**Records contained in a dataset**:
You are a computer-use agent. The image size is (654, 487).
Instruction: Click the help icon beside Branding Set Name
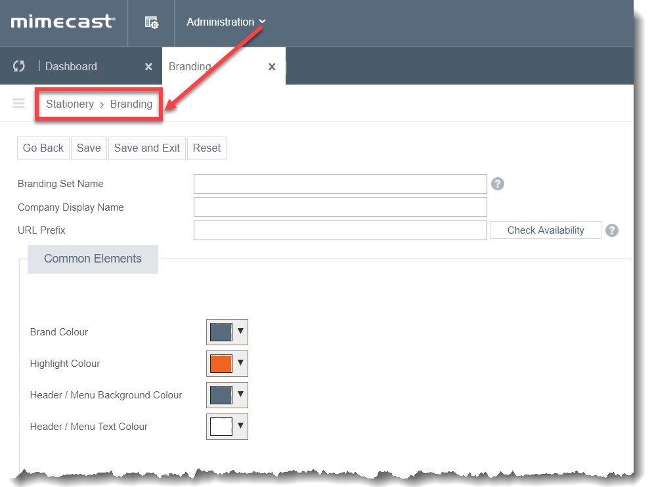(x=498, y=184)
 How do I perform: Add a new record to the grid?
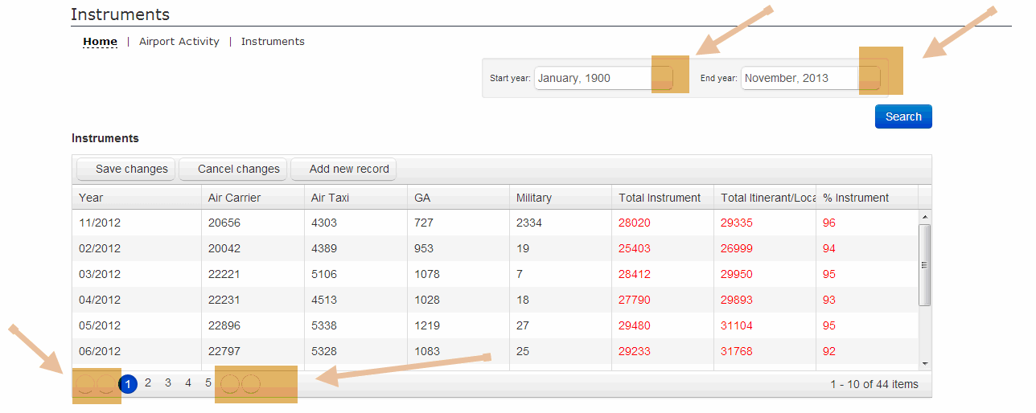(343, 169)
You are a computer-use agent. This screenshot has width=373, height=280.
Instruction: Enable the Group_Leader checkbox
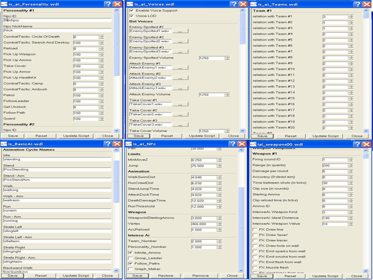pos(131,258)
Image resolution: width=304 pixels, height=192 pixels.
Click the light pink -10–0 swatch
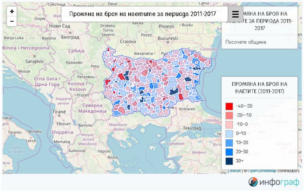229,124
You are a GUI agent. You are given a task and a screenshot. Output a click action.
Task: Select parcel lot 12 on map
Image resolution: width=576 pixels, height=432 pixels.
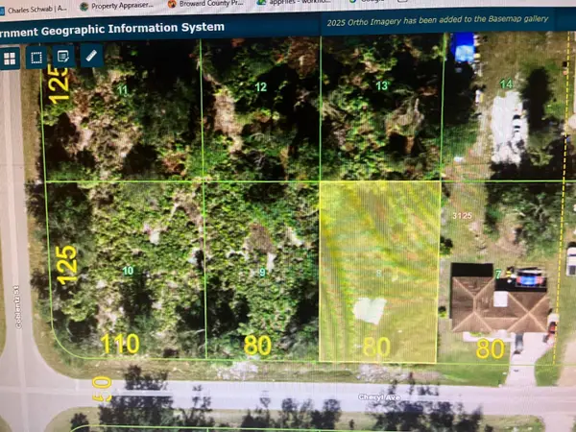pyautogui.click(x=260, y=87)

**About this exercise**:
Set the pictures aside and restate word for word only the lines from the line containing "Instruction: Enable the Group_Leader checkbox" through the end of the entries above, both included.

**Solution to this problem**:
Instruction: Enable the Group_Leader checkbox
pos(131,258)
Image resolution: width=304 pixels, height=192 pixels.
Click the light pink -10–0 swatch
229,124
You are a GUI agent. You are given a task and a screenshot. Output a click action.
Task: Select parcel lot 12 on map
Image resolution: width=576 pixels, height=432 pixels.
pyautogui.click(x=260, y=87)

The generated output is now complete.